I reside, of course, in a well-protected fortress. The skull is 5 mm thick at the top, and even thicker at the base. I am bathed in a watery fluid that cushions me from shock. A blood-brain barrier serves as a gatekeeper, letting some things in, denying entrance to others. Thus, it welcomes the glucose I need, but blocks out bacteria and toxic substance. Most painkillers and anesthetics pass in with ease-but so, unfortunately, do alcohol and hallucinogenic drugs that wildly distort my normal activities. I may even "hear" a visual image.
A word about my architecture. Lift a piece of soil from a lawn and note the baffling intertwining of roots. I am something like that-multiplied by millions. Each of my 30 billion nerve cells, or neurons, connects with others-some as many as 60,000 times!
A neuron looks something like a spider attached to a filament. The spider is the cell body, the filament the axon, the legs the dendrites. The legs pick up a signal from adjacent neurons, pass it to the body; the signal is in turn passed along by the filament at speeds up to 400 kilo meters per hour. After each signal passes, it takes the filament about 1/2000 of a second to recharge itself chemically. At no point does one of my neurons touch another; signals are passed spark-gap fashion. At each "firing" one nerve chemically communicates with another.

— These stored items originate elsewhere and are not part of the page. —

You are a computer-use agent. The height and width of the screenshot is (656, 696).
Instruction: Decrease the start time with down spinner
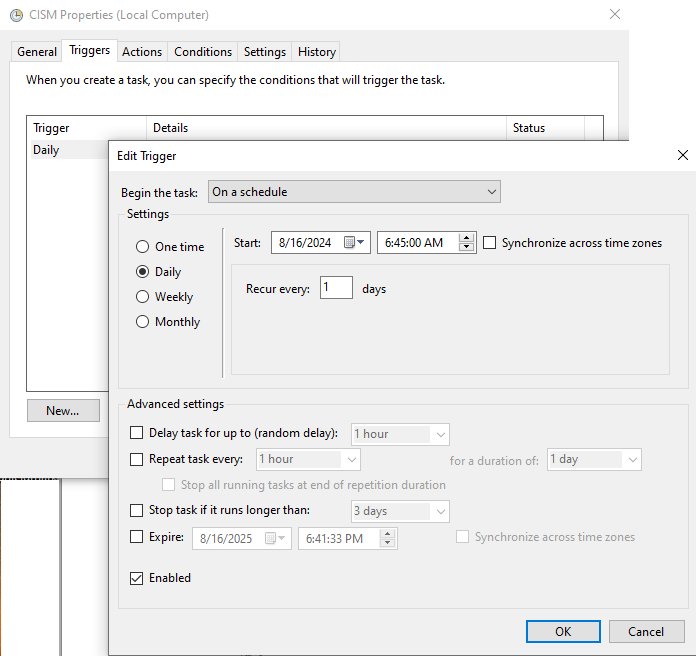click(466, 248)
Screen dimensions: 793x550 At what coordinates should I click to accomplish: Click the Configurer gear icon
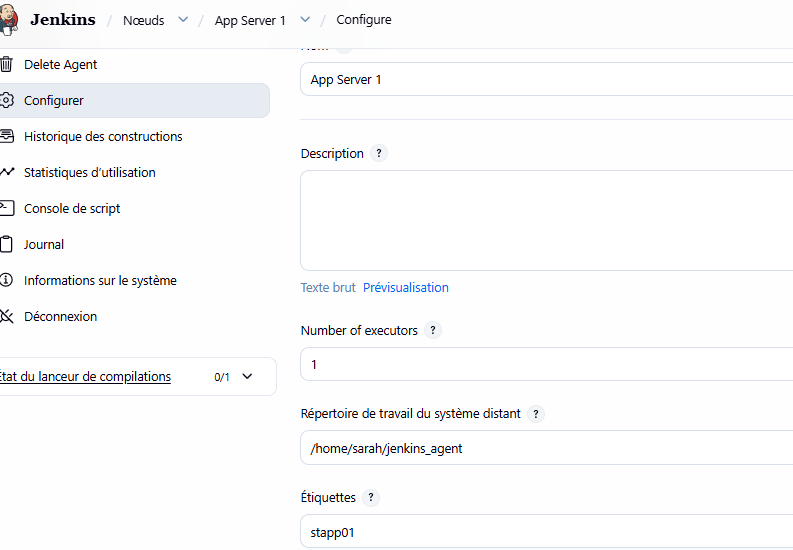pos(6,101)
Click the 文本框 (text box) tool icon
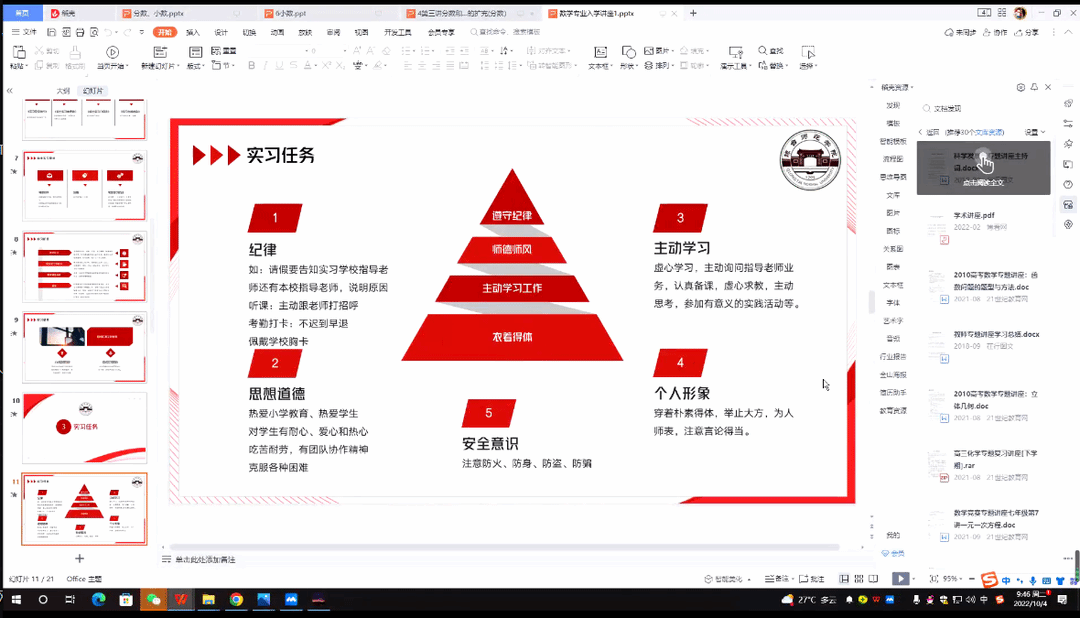The image size is (1080, 618). [598, 51]

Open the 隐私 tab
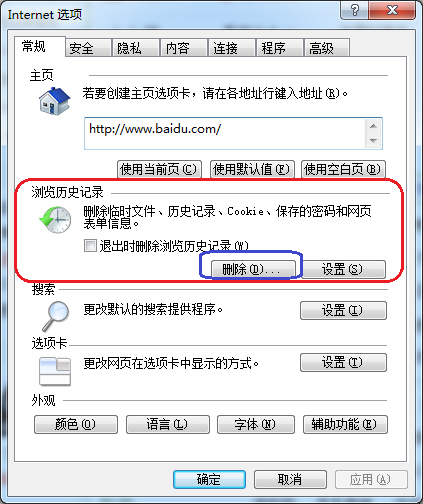[x=136, y=48]
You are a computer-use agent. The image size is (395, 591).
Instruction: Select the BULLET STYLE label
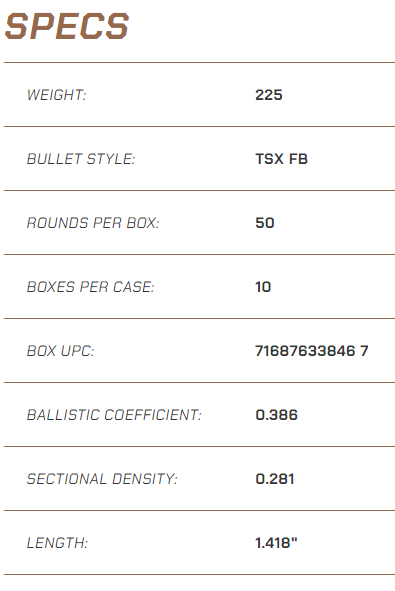point(81,159)
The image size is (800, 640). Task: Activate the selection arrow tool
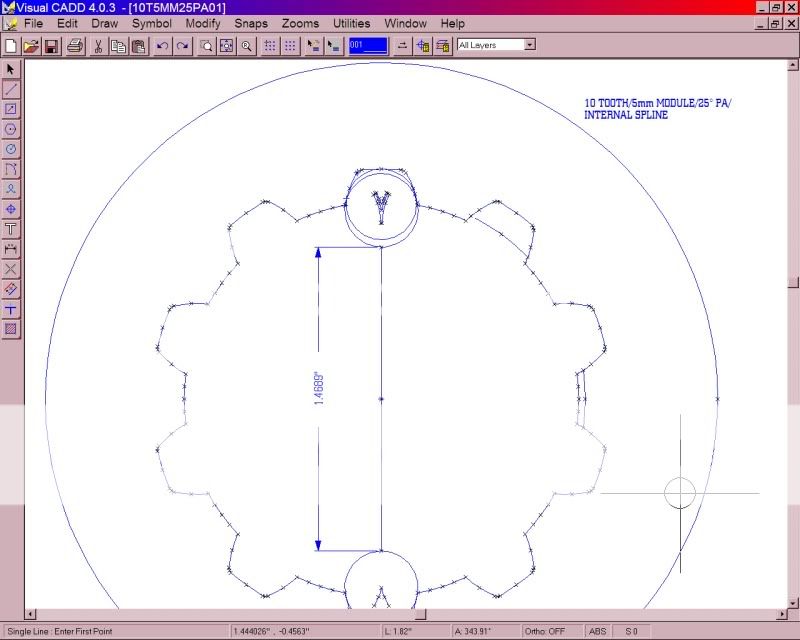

For all my versatility, I unfortunately never learned the wonders of reproduction. Skin, liver tissue, blood cells can be replaced after damage or loss. But if I lose one of my cells it is lost forever-and by age 35, you where losing over 1000 of my nerve cells a day! With age, I also lose weight. But for my great reserves, these things might be disastrous. But I compensate. Let a thousand cells die and a thousand others may never notice the loss.